TASK TO CARRY OUT: Would you please copy only the lines from the line that contains "Image resolution: width=725" to the end of the data below, exactly, leaving every picture out?

*-*-*

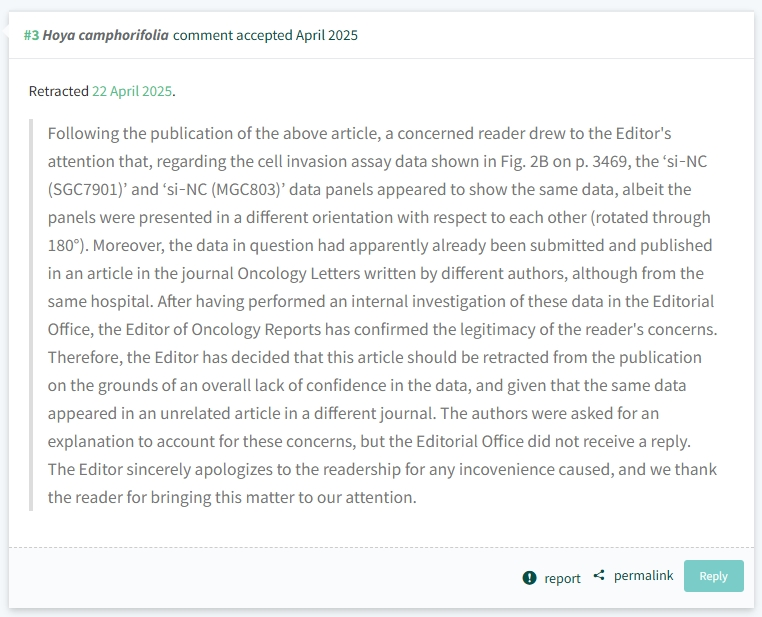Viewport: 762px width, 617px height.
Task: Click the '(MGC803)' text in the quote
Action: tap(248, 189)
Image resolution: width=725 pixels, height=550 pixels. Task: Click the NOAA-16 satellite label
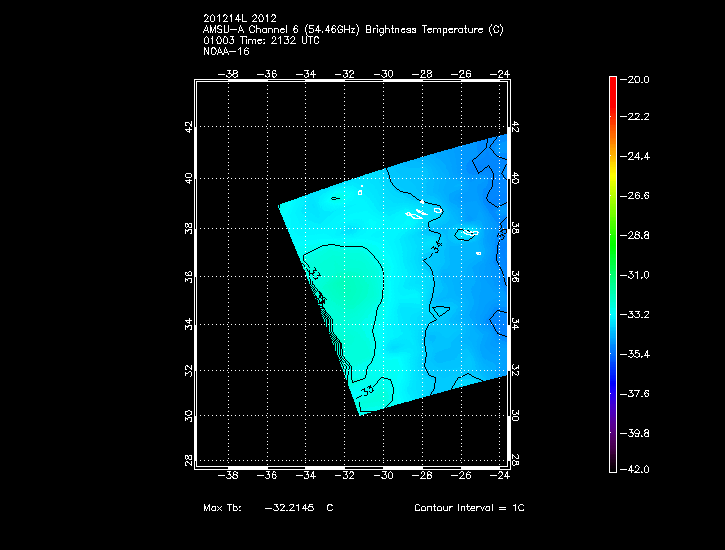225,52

*-*-*

EXERCISE OUTPUT:
Image resolution: width=725 pixels, height=550 pixels. Task: Click the NOAA-16 satellite label
225,52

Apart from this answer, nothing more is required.